• [Task brief]
Convert every line of the material below into a Markdown table with the columns "Row" and "Material line". Put a running row number in the first column and the line in the second, and leave out blank lines.

• [Data]
## START
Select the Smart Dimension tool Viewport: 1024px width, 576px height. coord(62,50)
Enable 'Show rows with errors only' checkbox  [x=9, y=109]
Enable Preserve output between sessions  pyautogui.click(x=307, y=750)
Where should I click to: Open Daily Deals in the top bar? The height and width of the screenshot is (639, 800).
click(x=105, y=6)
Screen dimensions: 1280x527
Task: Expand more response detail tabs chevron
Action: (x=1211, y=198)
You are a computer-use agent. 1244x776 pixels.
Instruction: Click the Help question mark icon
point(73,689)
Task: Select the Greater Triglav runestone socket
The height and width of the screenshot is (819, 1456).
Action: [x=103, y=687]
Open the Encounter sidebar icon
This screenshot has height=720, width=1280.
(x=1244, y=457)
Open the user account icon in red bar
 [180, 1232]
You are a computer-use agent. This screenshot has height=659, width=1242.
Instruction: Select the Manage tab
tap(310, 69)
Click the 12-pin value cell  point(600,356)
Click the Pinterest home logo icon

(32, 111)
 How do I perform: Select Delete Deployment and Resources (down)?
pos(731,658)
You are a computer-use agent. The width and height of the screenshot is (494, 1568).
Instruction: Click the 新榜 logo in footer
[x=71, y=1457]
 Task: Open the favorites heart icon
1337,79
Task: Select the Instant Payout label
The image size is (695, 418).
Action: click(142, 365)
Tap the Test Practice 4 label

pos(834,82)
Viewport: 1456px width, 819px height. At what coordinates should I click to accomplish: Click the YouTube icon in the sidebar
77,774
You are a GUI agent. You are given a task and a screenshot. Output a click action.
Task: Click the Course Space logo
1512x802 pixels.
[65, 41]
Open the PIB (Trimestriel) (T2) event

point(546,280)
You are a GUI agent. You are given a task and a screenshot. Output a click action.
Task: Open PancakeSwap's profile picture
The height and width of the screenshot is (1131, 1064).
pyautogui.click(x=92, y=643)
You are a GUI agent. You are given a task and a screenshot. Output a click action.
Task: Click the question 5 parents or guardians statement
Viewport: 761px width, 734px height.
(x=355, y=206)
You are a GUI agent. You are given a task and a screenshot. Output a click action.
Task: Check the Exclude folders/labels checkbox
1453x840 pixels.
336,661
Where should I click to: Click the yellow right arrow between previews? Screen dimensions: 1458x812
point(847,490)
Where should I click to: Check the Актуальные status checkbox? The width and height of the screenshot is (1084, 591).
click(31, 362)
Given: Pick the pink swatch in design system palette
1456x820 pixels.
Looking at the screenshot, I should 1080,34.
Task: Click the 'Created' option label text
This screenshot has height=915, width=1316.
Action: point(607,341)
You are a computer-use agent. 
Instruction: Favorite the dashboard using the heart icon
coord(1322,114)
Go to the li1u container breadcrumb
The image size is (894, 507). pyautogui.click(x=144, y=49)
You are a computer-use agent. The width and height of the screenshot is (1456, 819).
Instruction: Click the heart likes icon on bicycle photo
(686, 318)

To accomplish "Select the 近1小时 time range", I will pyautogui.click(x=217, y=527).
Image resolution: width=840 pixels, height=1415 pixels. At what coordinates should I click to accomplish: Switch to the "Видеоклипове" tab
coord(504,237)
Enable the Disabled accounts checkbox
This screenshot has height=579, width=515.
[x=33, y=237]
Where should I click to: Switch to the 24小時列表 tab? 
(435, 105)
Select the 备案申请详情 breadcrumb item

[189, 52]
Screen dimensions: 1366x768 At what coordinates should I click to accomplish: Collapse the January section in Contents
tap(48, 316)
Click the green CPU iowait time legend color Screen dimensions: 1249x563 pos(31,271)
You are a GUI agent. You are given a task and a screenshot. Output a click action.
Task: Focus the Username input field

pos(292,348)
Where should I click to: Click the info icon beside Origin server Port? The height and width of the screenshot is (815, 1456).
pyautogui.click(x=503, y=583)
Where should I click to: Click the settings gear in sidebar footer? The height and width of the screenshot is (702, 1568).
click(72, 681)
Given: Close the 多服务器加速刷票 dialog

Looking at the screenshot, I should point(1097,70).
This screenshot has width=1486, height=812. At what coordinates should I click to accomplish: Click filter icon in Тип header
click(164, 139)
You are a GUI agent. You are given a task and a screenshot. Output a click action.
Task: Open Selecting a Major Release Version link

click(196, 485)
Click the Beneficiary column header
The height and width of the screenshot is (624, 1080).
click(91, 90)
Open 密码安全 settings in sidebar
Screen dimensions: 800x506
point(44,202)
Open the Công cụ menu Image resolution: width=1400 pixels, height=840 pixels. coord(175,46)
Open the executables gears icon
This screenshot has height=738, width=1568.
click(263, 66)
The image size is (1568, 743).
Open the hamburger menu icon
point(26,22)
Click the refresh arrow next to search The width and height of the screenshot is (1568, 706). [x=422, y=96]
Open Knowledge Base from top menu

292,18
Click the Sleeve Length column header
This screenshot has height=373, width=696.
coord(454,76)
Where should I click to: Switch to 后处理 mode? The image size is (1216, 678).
## END
• [Reply to the exercise]
| Row | Material line |
|---|---|
| 1 | Select the Smart Dimension tool Viewport: 1024px width, 576px height. coord(62,50) |
| 2 | Enable 'Show rows with errors only' checkbox  [x=9, y=109] |
| 3 | Enable Preserve output between sessions  pyautogui.click(x=307, y=750) |
| 4 | Where should I click to: Open Daily Deals in the top bar? The height and width of the screenshot is (639, 800). |
| 5 | click(x=105, y=6) |
| 6 | Screen dimensions: 1280x527 |
| 7 | Task: Expand more response detail tabs chevron |
| 8 | Action: (x=1211, y=198) |
| 9 | You are a computer-use agent. 1244x776 pixels. |
| 10 | Instruction: Click the Help question mark icon |
| 11 | point(73,689) |
| 12 | Task: Select the Greater Triglav runestone socket |
| 13 | The height and width of the screenshot is (819, 1456). |
| 14 | Action: [x=103, y=687] |
| 15 | Open the Encounter sidebar icon |
| 16 | This screenshot has height=720, width=1280. |
| 17 | (x=1244, y=457) |
| 18 | Open the user account icon in red bar |
| 19 |  [180, 1232] |
| 20 | You are a computer-use agent. This screenshot has height=659, width=1242. |
| 21 | Instruction: Select the Manage tab |
| 22 | tap(310, 69) |
| 23 | Click the 12-pin value cell  point(600,356) |
| 24 | Click the Pinterest home logo icon |
| 25 | (32, 111) |
| 26 |  How do I perform: Select Delete Deployment and Resources (down)? |
| 27 | pos(731,658) |
| 28 | You are a computer-use agent. The width and height of the screenshot is (494, 1568). |
| 29 | Instruction: Click the 新榜 logo in footer |
| 30 | [x=71, y=1457] |
| 31 |  Task: Open the favorites heart icon |
| 32 | 1337,79 |
| 33 | Task: Select the Instant Payout label |
| 34 | The image size is (695, 418). |
| 35 | Action: click(142, 365) |
| 36 | Tap the Test Practice 4 label |
| 37 | pos(834,82) |
| 38 | Viewport: 1456px width, 819px height. At what coordinates should I click to accomplish: Click the YouTube icon in the sidebar |
| 39 | 77,774 |
| 40 | You are a GUI agent. You are given a task and a screenshot. Output a click action. |
| 41 | Task: Click the Course Space logo |
| 42 | 1512x802 pixels. |
| 43 | [65, 41] |
| 44 | Open the PIB (Trimestriel) (T2) event |
| 45 | point(546,280) |
| 46 | You are a GUI agent. You are given a task and a screenshot. Output a click action. |
| 47 | Task: Open PancakeSwap's profile picture |
| 48 | The height and width of the screenshot is (1131, 1064). |
| 49 | pyautogui.click(x=92, y=643) |
| 50 | You are a GUI agent. You are given a task and a screenshot. Output a click action. |
| 51 | Task: Click the question 5 parents or guardians statement |
| 52 | Viewport: 761px width, 734px height. |
| 53 | (x=355, y=206) |
| 54 | You are a GUI agent. You are given a task and a screenshot. Output a click action. |
| 55 | Task: Check the Exclude folders/labels checkbox |
| 56 | 1453x840 pixels. |
| 57 | 336,661 |
| 58 | Where should I click to: Click the yellow right arrow between previews? Screen dimensions: 1458x812 |
| 59 | point(847,490) |
| 60 | Where should I click to: Check the Актуальные status checkbox? The width and height of the screenshot is (1084, 591). |
| 61 | click(31, 362) |
| 62 | Given: Pick the pink swatch in design system palette |
| 63 | 1456x820 pixels. |
| 64 | Looking at the screenshot, I should 1080,34. |
| 65 | Task: Click the 'Created' option label text |
| 66 | This screenshot has height=915, width=1316. |
| 67 | Action: point(607,341) |
| 68 | You are a computer-use agent.  |
| 69 | Instruction: Favorite the dashboard using the heart icon |
| 70 | coord(1322,114) |
| 71 | Go to the li1u container breadcrumb |
| 72 | The image size is (894, 507). pyautogui.click(x=144, y=49) |
| 73 | You are a computer-use agent. The width and height of the screenshot is (1456, 819). |
| 74 | Instruction: Click the heart likes icon on bicycle photo |
| 75 | (686, 318) |
| 76 | To accomplish "Select the 近1小时 time range", I will pyautogui.click(x=217, y=527). |
| 77 | Image resolution: width=840 pixels, height=1415 pixels. At what coordinates should I click to accomplish: Switch to the "Видеоклипове" tab |
| 78 | coord(504,237) |
| 79 | Enable the Disabled accounts checkbox |
| 80 | This screenshot has height=579, width=515. |
| 81 | [x=33, y=237] |
| 82 | Where should I click to: Switch to the 24小時列表 tab?  |
| 83 | (435, 105) |
| 84 | Select the 备案申请详情 breadcrumb item |
| 85 | [189, 52] |
| 86 | Screen dimensions: 1366x768 At what coordinates should I click to accomplish: Collapse the January section in Contents |
| 87 | tap(48, 316) |
| 88 | Click the green CPU iowait time legend color Screen dimensions: 1249x563 pos(31,271) |
| 89 | You are a GUI agent. You are given a task and a screenshot. Output a click action. |
| 90 | Task: Focus the Username input field |
| 91 | pos(292,348) |
| 92 | Where should I click to: Click the info icon beside Origin server Port? The height and width of the screenshot is (815, 1456). |
| 93 | pyautogui.click(x=503, y=583) |
| 94 | Where should I click to: Click the settings gear in sidebar footer? The height and width of the screenshot is (702, 1568). |
| 95 | click(72, 681) |
| 96 | Given: Close the 多服务器加速刷票 dialog |
| 97 | Looking at the screenshot, I should point(1097,70). |
| 98 | This screenshot has width=1486, height=812. At what coordinates should I click to accomplish: Click filter icon in Тип header |
| 99 | click(164, 139) |
| 100 | You are a GUI agent. You are given a task and a screenshot. Output a click action. |
| 101 | Task: Open Selecting a Major Release Version link |
| 102 | click(196, 485) |
| 103 | Click the Beneficiary column header |
| 104 | The height and width of the screenshot is (624, 1080). |
| 105 | click(91, 90) |
| 106 | Open 密码安全 settings in sidebar |
| 107 | Screen dimensions: 800x506 |
| 108 | point(44,202) |
| 109 | Open the Công cụ menu Image resolution: width=1400 pixels, height=840 pixels. coord(175,46) |
| 110 | Open the executables gears icon |
| 111 | This screenshot has height=738, width=1568. |
| 112 | click(263, 66) |
| 113 | The image size is (1568, 743). |
| 114 | Open the hamburger menu icon |
| 115 | point(26,22) |
| 116 | Click the refresh arrow next to search The width and height of the screenshot is (1568, 706). [x=422, y=96] |
| 117 | Open Knowledge Base from top menu |
| 118 | 292,18 |
| 119 | Click the Sleeve Length column header |
| 120 | This screenshot has height=373, width=696. |
| 121 | coord(454,76) |
| 122 | Where should I click to: Switch to 后处理 mode? The image size is (1216, 678). |